* [Required work]
Exclude the images and transcribe the entries below precisely.
---- Material for this exercise
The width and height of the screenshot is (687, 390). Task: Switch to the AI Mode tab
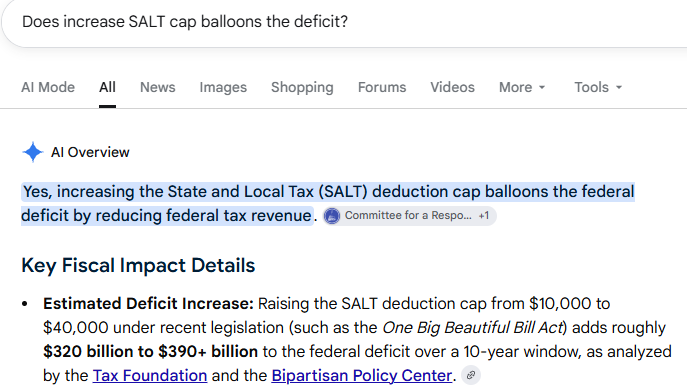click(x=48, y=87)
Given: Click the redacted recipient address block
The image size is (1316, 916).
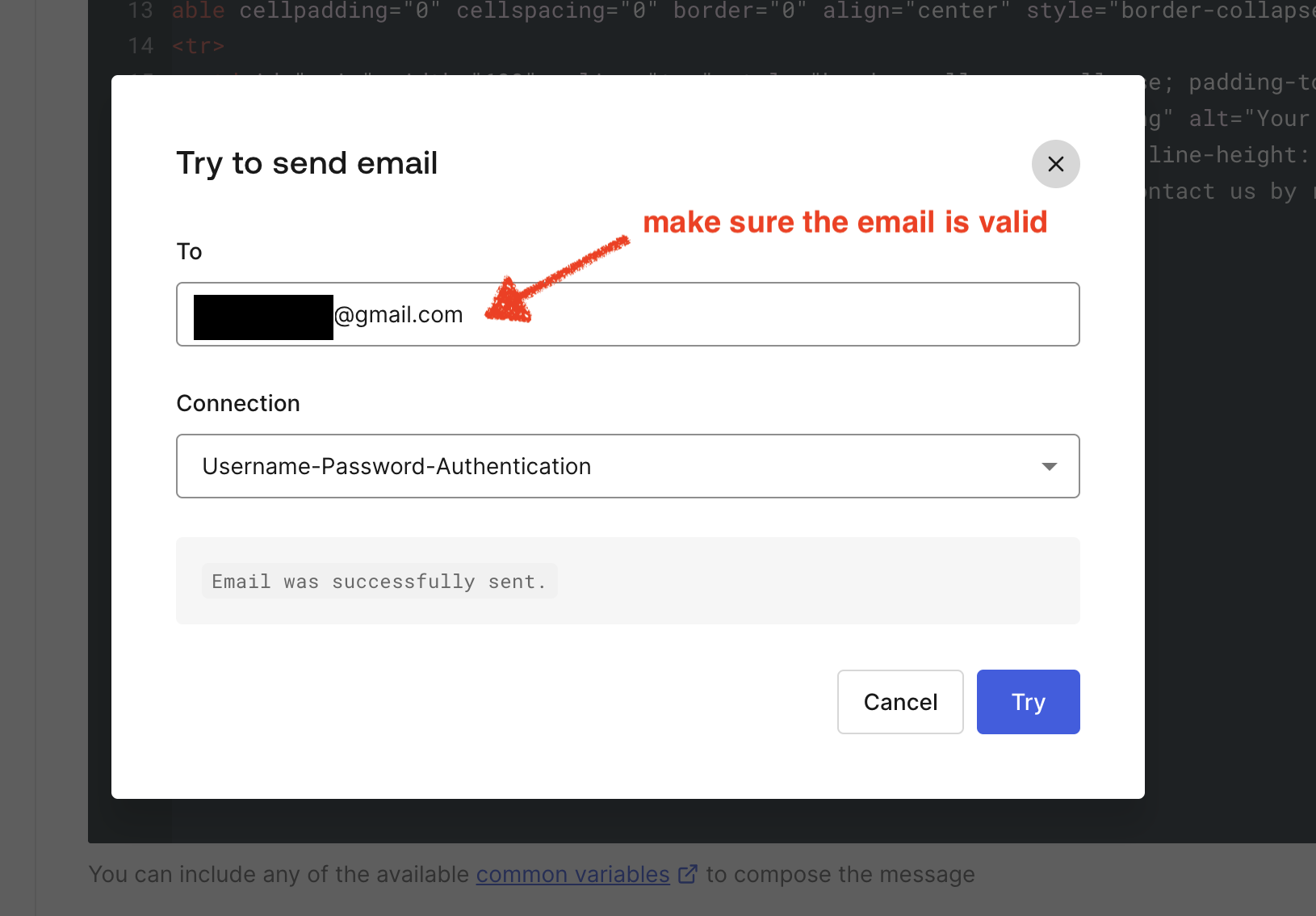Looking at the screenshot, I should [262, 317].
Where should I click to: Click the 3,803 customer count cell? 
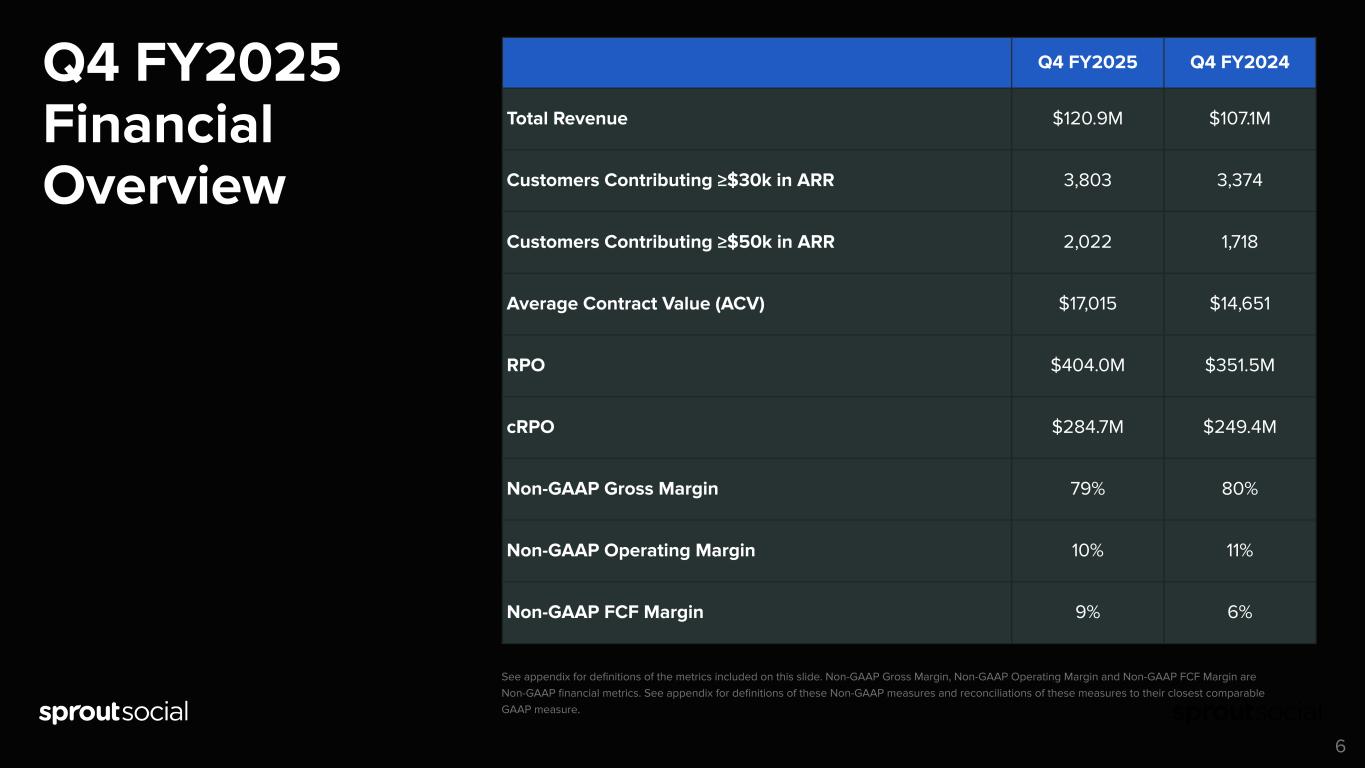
--------
* [Answer to the exercise]
The width and height of the screenshot is (687, 390). Task: Switch to the AI Mode tab
click(x=48, y=87)
Given: Click the redacted recipient address block
The image size is (1316, 916).
Looking at the screenshot, I should [262, 317].
Where should I click to: Click the 3,803 customer count cell? 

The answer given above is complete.